Notre Dame de Namur University does not have fraternities or sororities on campus, but there are some students who say they are part of a chapter, NDNU refuses to identify them as a club.
Sororities and fraternities are popular in universities all over the country, so why doesn’t NDNU recognize them?
Dean of Students Marsh-Allen Smith mentioned, “that this institution is too small to have a Greek life and because it is too small it would be difficult to include anyone who wants to be a part of it, and that would go against the NDNU hallmarks.”
These social organizations are student run. They are not created by the school but by students who would have to propose to the school and the club headquarters about initiating a chapter at their university. After the chapter headquarters has accepted the proposal, the students would then make sure the university recognizes them.
NDNU senior Yocelyn Mendoza a Communications major said, “I am a sister of Lambba Sigma Gamma. We are a multi-cultural sorority but the school does not allow Greek life because the school is Catholic and it goes against its hallmarks.”
Mendoza expressed her disappointment in why she and her sisters are unable to affiliate their chapter with the school, “personally I think its unfortunate because we are a multi-cultural sorority so we don’t target a specific ethnicity, culture, or sexuality, doesn’t matter who you are we will never exclude anyone. Originally we were a club called, Sisters for Change, once we officially got established as a sorority the school found out and took our club away.”
Even though the school does not recognize them, members would still wear their Greek letters.
“Since then we no longer affiliate our sorority with NDNU,” said Mendoza. Even though Mendoza and her sisters have tried they have not been able to get through to the school.
A well-developed Greek life culture can help NDNU attract more potential students, especially those who have been anticipating this type of culture at universities.

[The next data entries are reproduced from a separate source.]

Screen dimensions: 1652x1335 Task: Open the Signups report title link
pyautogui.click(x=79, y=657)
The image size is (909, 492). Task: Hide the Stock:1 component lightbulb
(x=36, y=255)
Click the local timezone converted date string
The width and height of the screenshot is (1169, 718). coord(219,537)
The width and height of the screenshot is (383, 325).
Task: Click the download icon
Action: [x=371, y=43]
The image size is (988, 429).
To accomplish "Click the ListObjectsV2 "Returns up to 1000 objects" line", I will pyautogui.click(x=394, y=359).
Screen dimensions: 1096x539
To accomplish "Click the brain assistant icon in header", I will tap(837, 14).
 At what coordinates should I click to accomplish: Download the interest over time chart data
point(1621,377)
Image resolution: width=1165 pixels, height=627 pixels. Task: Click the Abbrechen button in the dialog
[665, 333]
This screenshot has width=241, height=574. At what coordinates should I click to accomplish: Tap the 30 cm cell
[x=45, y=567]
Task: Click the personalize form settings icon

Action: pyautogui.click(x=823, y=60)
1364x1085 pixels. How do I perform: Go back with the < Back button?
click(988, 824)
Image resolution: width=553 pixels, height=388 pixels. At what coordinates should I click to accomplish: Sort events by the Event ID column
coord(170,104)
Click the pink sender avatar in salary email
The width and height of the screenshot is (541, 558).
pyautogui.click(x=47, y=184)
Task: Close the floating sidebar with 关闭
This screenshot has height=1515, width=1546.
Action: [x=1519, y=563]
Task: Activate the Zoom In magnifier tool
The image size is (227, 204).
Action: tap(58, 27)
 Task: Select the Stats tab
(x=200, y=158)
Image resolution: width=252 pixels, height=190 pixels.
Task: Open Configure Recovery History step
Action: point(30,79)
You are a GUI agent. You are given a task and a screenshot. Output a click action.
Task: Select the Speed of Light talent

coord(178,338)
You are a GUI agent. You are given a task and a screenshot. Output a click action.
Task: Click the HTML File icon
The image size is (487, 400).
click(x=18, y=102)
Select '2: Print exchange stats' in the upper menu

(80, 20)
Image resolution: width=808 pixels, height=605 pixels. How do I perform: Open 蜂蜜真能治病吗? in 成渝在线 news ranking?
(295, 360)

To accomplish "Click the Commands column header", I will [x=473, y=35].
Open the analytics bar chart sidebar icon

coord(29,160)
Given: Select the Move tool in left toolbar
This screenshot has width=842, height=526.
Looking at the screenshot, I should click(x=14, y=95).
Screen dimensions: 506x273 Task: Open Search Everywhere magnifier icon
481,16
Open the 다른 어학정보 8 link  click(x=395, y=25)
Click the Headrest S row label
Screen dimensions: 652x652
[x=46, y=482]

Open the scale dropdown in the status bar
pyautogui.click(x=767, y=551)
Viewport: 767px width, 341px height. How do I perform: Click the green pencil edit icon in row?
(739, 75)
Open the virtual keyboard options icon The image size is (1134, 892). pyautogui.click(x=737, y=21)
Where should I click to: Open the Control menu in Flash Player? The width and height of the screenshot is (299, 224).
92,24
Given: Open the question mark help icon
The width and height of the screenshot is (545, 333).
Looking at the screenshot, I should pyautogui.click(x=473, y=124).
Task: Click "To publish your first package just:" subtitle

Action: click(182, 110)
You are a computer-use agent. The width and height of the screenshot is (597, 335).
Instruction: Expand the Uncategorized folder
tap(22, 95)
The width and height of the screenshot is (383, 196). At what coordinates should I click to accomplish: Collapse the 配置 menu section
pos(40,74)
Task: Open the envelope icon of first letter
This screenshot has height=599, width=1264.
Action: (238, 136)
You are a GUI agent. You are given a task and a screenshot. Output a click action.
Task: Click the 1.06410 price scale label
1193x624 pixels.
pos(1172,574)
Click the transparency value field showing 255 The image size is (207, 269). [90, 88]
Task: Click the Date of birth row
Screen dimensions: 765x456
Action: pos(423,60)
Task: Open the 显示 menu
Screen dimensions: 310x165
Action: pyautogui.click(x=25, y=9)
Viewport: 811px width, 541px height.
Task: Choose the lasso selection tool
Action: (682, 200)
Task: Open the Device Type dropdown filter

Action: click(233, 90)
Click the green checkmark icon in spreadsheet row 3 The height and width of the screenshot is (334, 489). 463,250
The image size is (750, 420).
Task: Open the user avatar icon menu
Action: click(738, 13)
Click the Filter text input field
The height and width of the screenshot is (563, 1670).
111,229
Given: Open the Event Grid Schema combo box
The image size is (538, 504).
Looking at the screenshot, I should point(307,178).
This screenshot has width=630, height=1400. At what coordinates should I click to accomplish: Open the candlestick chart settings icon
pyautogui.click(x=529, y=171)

Moreover, fraternities and sororities NDNU can benefit by fundraisers for meaningful causes, which in turn create a caring community among students.
Mendoza said, “we give back to the community, campus clean ups, food drives, we are also part of national events where you gain leadership skills.”
NDNU offers some educational Greek life clubs such as Alpha Mu Gamma (language honor society), Delta Epsilon Sigma (Catholic scholastic honor society), Delta Mu Delta, (business administration honor society), Lambda Pi Eta (communication honor society), and Phi Alpha Delta (law fraternity) not any special frats or sorority.
In the “A Guidebook for Student Organizations” on the NDNU website it is possible to have Sororities and Fraternities if guidelines are properly followed.